Has so many months locked away in their homes made celebrities (and the general public now I think of it) forget how to behave in public?
I’m not talking about throwing phones or getting in and out of cars without wearing their underpants, I’m talking about the stomach-churning displays of affection on the red carpet lately.
Recently, I had the utter misfortune of being told about Ben Affleck and Jennifer Lopez making their red carpet debut as a (newly reunited) couple in Venice. Firstly, I didn’t even realise it was 2001 anymore, but who keeps track of time during a pandemic anyway?
Imagine, if you will, the most staged red carpet moment you can. Ben gets out of the car, stops some bloke from opening JLo’s door and then stands and poses alone for a minute.
Then, as if they are unveiling an undiscovered Michelangelo fresco, Jen’s door is opened for her to emerge, wave, pose . . . Red carpets are ridiculous at the best of times, but this was comically so. I meant to google whether one of them is flogging some dreadful film or song or fragrance at Chemist Warehouse to warrant such a choreographed arrival, but then I remembered I don’t care so I carried on watching this fiasco through my fingers.

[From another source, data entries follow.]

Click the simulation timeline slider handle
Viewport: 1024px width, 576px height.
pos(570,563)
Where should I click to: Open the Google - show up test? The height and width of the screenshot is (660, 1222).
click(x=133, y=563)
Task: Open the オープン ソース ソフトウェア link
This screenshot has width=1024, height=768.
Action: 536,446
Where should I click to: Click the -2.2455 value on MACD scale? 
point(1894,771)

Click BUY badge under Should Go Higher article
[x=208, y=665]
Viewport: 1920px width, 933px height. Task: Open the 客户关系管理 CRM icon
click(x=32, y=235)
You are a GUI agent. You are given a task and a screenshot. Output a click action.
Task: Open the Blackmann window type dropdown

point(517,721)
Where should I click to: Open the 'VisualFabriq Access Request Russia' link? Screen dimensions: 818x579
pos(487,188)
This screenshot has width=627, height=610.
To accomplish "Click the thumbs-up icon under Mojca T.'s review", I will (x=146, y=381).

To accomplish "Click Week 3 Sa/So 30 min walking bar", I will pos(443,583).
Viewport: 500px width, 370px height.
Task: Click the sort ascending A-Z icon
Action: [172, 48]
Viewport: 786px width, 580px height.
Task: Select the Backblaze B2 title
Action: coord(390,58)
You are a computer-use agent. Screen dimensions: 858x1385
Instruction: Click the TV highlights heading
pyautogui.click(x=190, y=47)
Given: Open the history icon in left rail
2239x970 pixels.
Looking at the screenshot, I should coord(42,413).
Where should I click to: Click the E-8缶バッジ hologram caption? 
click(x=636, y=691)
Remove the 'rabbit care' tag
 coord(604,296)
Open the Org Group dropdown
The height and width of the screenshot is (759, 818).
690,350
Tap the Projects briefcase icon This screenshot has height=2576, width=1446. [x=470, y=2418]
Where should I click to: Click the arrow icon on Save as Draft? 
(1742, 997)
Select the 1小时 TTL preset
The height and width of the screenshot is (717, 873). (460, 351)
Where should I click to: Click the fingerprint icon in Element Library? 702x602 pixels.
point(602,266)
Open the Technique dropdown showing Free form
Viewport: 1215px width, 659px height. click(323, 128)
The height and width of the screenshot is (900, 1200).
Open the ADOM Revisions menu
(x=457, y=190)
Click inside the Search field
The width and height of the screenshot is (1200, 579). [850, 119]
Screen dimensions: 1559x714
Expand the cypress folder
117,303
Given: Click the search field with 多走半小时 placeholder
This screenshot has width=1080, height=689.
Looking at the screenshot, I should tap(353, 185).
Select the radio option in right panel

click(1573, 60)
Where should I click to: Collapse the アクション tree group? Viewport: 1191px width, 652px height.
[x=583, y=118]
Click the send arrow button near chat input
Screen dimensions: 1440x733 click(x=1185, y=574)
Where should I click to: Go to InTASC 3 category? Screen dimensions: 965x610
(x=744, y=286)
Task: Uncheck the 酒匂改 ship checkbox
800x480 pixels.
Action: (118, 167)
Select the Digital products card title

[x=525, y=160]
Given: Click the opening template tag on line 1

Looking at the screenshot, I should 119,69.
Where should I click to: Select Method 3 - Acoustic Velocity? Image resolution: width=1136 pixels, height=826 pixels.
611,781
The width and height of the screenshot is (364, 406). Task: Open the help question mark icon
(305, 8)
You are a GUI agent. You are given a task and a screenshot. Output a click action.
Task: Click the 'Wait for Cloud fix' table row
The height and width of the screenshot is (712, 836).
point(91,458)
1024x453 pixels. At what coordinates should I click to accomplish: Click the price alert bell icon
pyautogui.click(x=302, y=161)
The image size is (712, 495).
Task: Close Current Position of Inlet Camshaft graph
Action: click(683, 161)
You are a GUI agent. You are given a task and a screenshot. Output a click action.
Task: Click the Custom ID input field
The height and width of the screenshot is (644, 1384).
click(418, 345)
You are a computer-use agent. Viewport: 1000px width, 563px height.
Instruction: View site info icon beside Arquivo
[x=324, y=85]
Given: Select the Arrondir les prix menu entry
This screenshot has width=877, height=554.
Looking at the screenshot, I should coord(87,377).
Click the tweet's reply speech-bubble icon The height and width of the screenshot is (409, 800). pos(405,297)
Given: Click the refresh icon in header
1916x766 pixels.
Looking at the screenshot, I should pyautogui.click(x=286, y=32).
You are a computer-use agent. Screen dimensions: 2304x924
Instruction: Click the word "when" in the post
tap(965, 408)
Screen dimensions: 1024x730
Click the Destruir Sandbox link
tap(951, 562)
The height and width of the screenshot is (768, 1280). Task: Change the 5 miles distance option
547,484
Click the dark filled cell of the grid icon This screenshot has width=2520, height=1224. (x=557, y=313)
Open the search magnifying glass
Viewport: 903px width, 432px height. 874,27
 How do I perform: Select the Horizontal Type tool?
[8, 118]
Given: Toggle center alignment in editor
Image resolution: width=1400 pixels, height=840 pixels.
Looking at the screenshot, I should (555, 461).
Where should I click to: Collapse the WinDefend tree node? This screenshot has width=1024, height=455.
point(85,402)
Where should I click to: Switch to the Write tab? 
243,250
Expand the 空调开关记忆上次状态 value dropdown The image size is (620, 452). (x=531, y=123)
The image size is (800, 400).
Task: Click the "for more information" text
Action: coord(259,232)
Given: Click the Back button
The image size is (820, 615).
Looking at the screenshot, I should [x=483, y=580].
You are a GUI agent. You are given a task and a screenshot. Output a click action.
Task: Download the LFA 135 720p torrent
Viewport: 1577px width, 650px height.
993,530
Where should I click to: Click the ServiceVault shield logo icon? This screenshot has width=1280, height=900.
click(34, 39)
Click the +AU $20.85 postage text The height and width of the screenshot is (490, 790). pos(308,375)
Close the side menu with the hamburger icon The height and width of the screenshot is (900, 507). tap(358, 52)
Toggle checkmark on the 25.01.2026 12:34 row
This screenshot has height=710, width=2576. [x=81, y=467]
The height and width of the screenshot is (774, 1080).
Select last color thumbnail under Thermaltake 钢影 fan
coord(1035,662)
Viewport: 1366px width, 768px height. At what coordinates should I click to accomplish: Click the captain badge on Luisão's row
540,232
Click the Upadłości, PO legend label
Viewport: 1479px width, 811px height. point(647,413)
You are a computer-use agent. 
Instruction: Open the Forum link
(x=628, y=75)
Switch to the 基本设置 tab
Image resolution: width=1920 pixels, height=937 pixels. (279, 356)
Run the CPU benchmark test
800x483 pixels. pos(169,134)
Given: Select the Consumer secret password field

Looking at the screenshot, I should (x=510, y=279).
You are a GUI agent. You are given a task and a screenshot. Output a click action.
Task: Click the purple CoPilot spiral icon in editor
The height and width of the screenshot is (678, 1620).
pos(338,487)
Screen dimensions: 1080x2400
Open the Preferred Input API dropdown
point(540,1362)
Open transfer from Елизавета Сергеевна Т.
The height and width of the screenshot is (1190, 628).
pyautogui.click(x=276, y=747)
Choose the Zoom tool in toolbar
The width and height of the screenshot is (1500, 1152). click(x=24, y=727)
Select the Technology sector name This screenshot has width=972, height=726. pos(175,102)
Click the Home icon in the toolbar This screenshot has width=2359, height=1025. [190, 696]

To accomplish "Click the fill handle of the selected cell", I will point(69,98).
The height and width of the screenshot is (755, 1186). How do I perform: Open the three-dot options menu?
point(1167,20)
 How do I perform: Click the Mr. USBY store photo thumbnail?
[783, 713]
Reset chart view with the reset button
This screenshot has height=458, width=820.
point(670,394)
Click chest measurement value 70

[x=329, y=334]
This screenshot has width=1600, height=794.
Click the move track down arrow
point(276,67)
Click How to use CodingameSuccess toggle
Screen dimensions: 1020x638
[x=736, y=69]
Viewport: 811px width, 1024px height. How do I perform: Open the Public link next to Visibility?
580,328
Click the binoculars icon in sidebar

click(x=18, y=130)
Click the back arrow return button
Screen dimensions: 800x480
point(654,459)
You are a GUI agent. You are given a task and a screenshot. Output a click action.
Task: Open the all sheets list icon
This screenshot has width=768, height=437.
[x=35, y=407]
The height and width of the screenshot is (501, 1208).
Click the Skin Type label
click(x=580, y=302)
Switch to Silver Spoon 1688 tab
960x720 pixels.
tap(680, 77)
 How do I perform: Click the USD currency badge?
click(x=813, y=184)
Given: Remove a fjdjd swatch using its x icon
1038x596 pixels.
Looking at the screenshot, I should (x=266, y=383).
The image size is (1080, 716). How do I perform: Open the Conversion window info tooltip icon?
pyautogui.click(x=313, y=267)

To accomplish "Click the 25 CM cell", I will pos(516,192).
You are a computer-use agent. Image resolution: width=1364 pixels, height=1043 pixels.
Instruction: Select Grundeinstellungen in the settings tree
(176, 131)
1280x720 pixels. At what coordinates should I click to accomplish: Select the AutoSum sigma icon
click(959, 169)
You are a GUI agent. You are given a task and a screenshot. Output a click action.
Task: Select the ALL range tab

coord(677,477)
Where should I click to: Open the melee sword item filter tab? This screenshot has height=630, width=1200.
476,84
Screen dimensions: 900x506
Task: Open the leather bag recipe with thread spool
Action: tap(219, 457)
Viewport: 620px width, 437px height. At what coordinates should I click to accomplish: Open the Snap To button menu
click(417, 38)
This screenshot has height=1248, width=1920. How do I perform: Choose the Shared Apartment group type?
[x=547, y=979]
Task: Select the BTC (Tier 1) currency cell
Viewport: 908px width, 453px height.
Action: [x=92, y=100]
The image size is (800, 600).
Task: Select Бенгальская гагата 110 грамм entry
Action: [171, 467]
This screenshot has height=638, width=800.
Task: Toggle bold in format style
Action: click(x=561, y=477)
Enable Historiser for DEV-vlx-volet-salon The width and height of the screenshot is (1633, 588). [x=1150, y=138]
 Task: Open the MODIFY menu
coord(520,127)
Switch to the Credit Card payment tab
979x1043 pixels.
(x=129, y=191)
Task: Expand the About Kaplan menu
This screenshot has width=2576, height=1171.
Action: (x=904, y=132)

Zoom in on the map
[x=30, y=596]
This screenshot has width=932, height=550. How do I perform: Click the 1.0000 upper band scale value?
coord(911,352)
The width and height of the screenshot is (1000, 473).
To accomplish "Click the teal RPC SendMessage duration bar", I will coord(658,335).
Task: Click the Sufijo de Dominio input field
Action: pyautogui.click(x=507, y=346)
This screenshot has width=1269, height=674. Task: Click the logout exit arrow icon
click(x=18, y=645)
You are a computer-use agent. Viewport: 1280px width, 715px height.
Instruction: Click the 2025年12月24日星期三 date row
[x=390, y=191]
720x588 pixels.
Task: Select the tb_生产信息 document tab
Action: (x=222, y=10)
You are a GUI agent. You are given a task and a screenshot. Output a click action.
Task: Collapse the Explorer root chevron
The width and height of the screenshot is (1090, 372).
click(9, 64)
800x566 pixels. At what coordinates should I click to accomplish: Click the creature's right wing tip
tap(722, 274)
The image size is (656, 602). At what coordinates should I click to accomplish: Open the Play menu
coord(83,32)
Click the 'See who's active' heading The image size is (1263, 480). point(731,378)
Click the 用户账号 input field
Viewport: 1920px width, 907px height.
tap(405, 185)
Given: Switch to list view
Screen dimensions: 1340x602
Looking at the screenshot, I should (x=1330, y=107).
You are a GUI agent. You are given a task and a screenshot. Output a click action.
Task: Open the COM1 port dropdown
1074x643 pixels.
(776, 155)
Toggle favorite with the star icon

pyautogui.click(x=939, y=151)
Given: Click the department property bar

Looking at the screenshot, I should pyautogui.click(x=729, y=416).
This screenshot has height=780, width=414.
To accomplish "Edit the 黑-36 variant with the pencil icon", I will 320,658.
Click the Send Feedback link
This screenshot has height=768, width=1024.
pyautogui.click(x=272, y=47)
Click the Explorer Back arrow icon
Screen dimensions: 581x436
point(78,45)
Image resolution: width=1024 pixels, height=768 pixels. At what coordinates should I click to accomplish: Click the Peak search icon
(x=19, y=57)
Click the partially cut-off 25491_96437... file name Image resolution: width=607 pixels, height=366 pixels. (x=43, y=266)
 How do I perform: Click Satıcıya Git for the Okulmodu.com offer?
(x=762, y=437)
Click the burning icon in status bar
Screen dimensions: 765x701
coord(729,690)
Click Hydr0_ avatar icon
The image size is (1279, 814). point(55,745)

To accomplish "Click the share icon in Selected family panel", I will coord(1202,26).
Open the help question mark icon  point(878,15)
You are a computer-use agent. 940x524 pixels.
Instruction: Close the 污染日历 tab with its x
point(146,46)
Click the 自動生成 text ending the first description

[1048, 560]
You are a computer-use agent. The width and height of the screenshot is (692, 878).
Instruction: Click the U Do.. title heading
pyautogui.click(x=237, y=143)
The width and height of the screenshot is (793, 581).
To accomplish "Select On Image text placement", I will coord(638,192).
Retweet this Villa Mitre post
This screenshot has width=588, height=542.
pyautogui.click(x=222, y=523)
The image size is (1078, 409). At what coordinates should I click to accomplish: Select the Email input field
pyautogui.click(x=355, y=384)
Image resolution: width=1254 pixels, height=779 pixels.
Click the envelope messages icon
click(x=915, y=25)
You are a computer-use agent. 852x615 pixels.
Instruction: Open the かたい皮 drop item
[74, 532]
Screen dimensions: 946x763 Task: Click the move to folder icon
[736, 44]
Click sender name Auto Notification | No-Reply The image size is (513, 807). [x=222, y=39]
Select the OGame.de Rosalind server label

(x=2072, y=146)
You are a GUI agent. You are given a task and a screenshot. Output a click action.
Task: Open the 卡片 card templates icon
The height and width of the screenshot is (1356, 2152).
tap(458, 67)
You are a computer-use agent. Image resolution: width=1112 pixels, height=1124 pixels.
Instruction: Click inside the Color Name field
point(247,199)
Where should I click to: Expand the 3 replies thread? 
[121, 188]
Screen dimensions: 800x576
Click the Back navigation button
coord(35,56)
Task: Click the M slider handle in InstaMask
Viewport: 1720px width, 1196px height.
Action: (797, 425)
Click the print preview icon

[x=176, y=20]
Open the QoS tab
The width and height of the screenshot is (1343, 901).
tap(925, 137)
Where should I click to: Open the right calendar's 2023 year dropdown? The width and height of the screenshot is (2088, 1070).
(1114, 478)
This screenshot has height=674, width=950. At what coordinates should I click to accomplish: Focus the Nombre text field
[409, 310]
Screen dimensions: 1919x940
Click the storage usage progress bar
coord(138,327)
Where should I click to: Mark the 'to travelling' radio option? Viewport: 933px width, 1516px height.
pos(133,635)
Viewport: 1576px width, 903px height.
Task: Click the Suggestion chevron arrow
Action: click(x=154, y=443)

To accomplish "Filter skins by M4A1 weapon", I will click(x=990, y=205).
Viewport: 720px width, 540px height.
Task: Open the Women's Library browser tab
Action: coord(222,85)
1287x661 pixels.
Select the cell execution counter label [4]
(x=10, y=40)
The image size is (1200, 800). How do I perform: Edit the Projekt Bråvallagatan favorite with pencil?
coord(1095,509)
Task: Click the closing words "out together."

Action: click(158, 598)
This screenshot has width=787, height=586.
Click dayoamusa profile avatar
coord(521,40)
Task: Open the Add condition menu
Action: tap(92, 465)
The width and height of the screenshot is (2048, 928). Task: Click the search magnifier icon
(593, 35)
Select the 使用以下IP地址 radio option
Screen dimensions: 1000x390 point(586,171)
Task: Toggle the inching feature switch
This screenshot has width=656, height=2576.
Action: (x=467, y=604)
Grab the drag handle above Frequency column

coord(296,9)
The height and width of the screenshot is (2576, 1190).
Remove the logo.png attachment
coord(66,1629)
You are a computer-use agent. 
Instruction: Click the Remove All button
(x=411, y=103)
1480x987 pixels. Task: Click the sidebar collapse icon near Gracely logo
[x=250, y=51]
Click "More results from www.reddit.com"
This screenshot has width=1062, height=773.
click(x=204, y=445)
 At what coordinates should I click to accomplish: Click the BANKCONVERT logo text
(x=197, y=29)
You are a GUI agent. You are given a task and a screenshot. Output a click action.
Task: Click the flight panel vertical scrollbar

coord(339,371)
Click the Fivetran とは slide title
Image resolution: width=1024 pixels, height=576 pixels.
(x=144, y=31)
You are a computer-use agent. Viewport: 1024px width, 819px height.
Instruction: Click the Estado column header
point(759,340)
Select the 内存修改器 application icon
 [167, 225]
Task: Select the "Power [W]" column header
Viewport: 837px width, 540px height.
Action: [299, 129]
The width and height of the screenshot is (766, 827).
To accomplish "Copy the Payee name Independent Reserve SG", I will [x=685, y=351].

Some poor publicist ushered the pair along the red rug, gesturing for them to stop here and there to pose for all the flashbulbs going off. Seems legit, I have been on the other side of the red rope enough times to recognise this odd celebrity tradition the world has mysteriously embraced.
Oscar Isaac and Jessica Chastain in Scenes From a Marriage, a more PG version of their red carpet appearance.Credit:HBO
But then things took a turn for the bizarre. For reasons only known to Ben and JLo, they began pashing on like teenagers at a party after three Bacardi Breezers. Ben’s hands were all over Jen’s butt; at one point I am quite certain he nibbled her ear. I checked the time to make sure I hadn’t accidentally turned on late night SBS but, no, it was still morning.
The same colleague who brought this to my attention then made me watch a video of Jessica Chastain and Oscar Isaacs on the red carpet.
If you aren’t familiar with Jessica Chastain and Oscar Isaacs they are in some film together and in relationships with other people. Indeed, Chastain was at pains to point out later that they are just friends. Could have fooled me! These “co-stars” and “friends” made Bennifer look positively PG in their marketing performance/red carpet appearance.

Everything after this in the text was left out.